YOUR GOAL: Write out the records from the line containing "[Uložiť] (339, 320)" down to the line containing "[Môj Satur] (401, 21)", both lines included, as a numbered list with blank lines left out.

━━━━

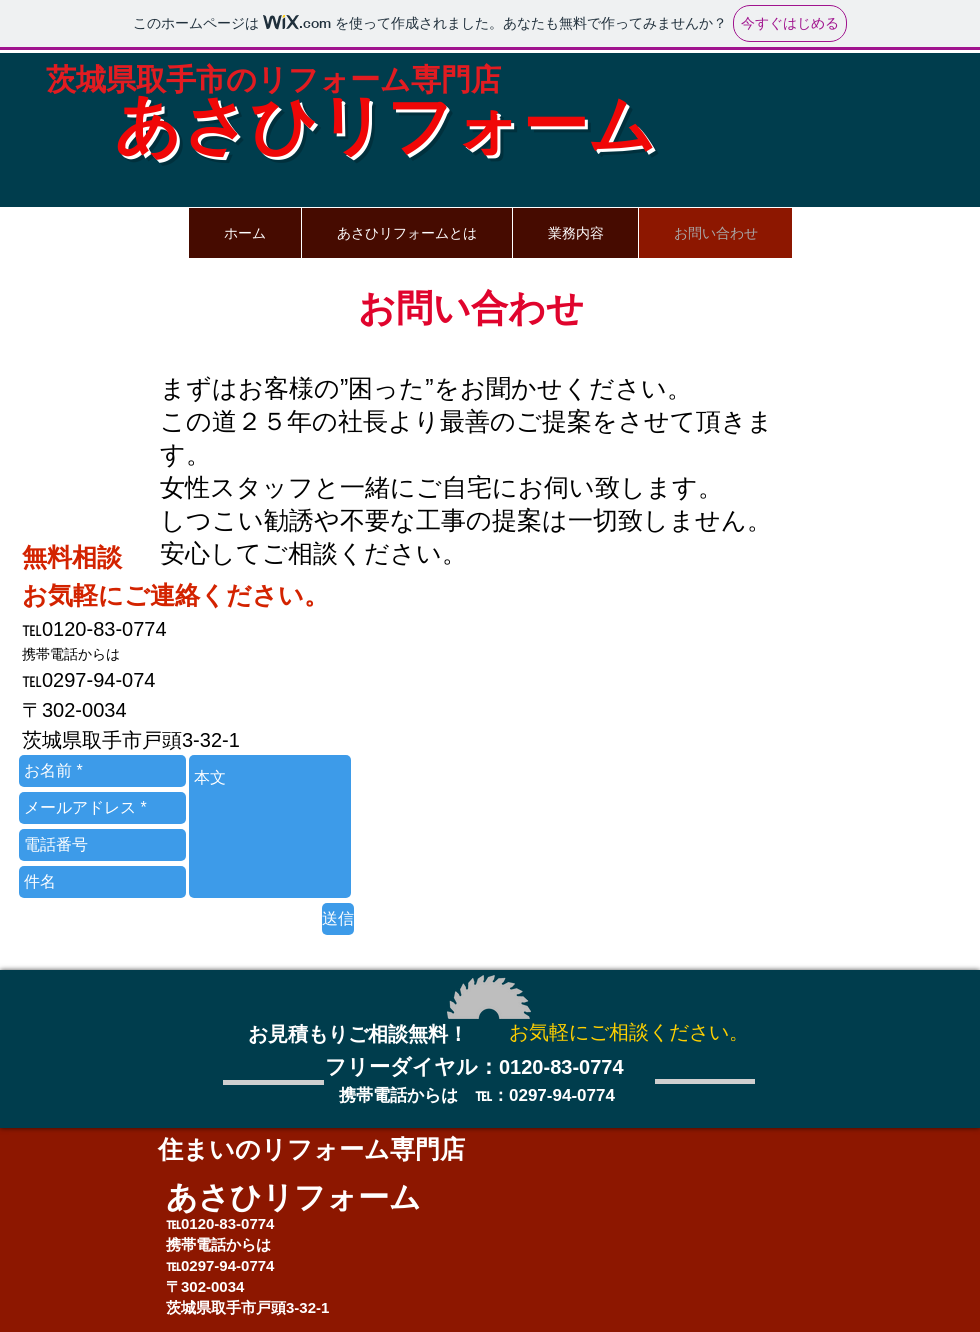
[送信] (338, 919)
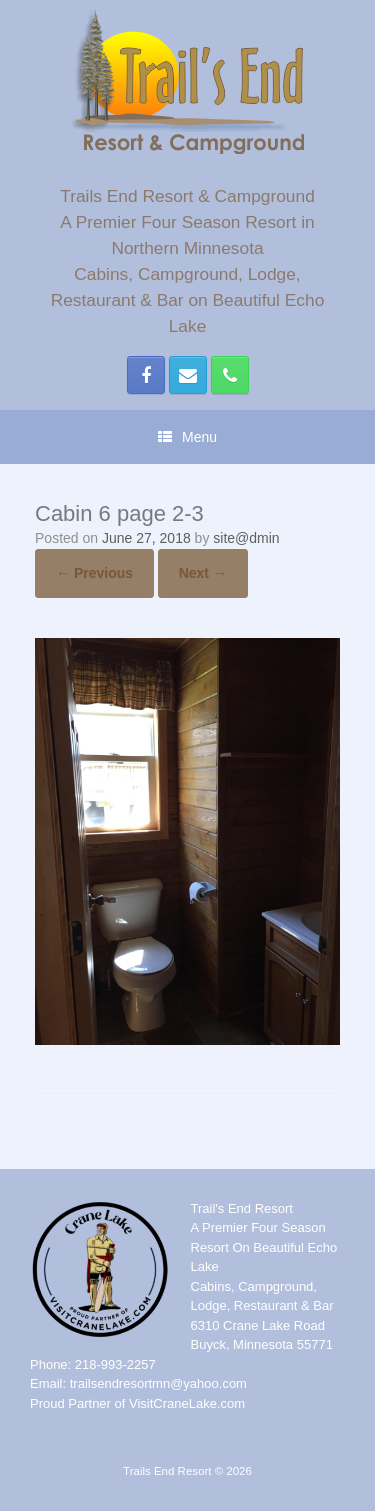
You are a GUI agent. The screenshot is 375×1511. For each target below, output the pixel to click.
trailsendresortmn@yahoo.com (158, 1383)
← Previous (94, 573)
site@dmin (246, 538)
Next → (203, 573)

━━━━

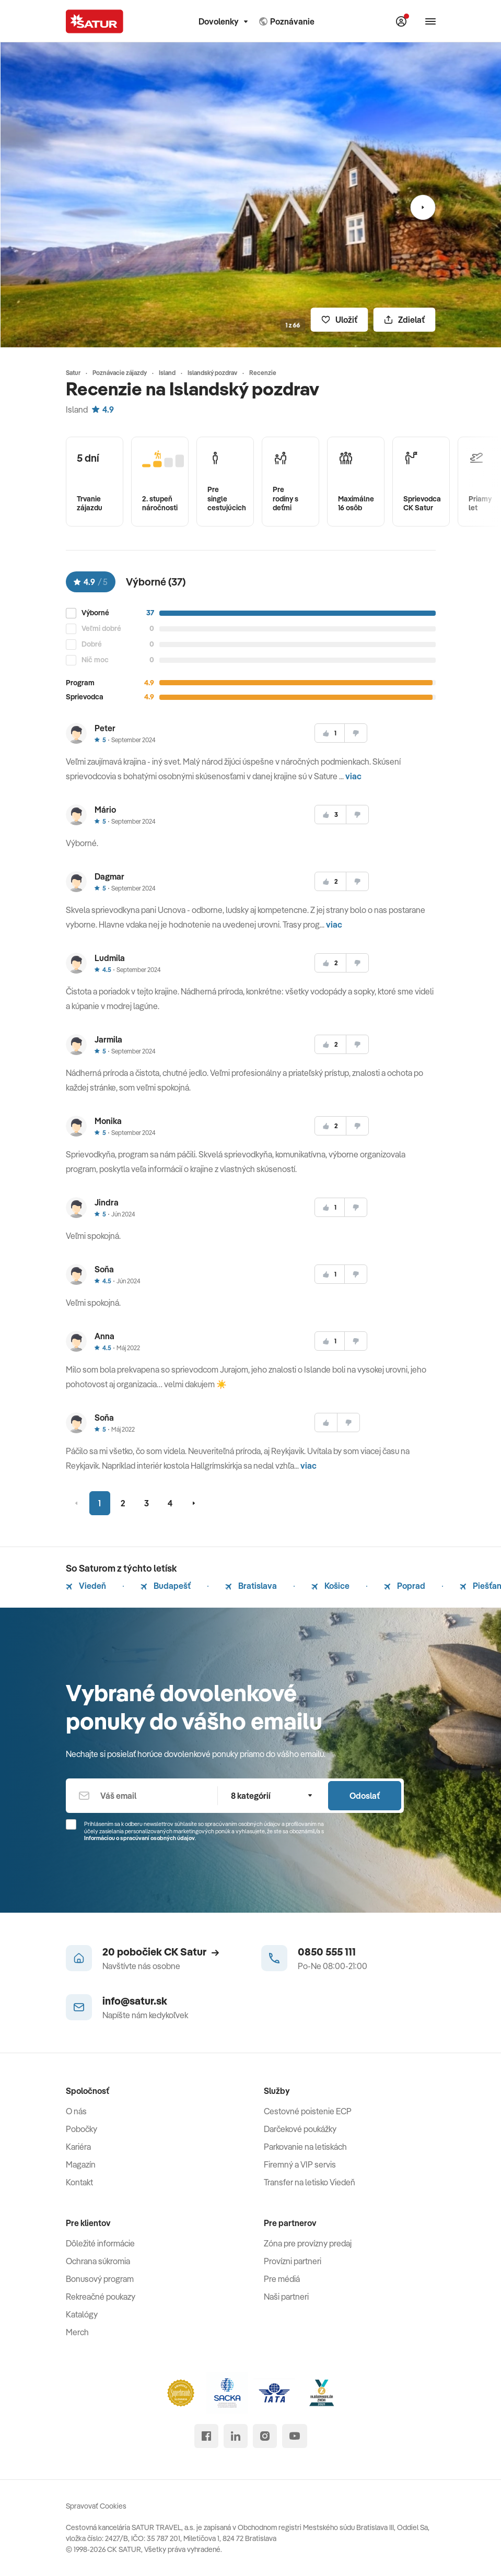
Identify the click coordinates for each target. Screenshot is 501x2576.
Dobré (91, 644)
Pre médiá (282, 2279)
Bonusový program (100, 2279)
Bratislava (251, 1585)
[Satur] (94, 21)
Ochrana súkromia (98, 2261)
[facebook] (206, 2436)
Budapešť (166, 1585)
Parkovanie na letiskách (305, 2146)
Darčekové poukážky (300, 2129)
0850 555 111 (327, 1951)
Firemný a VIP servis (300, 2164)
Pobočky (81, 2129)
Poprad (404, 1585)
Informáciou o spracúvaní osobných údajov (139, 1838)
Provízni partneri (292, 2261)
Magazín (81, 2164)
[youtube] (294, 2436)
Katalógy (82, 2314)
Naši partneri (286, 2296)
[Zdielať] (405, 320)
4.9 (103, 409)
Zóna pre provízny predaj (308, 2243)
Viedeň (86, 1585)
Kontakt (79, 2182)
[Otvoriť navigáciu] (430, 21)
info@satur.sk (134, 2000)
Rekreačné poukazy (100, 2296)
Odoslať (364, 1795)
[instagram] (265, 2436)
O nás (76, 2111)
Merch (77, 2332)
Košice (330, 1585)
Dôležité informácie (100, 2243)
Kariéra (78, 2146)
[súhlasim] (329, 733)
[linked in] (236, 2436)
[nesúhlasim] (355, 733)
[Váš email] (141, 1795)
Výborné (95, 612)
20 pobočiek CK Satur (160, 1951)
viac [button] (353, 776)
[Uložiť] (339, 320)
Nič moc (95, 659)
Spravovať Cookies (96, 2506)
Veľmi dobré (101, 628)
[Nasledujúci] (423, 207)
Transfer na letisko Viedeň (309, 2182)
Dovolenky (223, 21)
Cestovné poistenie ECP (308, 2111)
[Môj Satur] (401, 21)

━━━━

IN RESPONSE:
1. [Uložiť] (339, 320)
2. Nič moc (95, 659)
3. Spravovať Cookies (96, 2506)
4. Veľmi dobré (101, 628)
5. [Nasledujúci] (423, 207)
6. Transfer na letisko Viedeň (309, 2182)
7. Dovolenky (223, 21)
8. Cestovné poistenie ECP (308, 2111)
9. [Môj Satur] (401, 21)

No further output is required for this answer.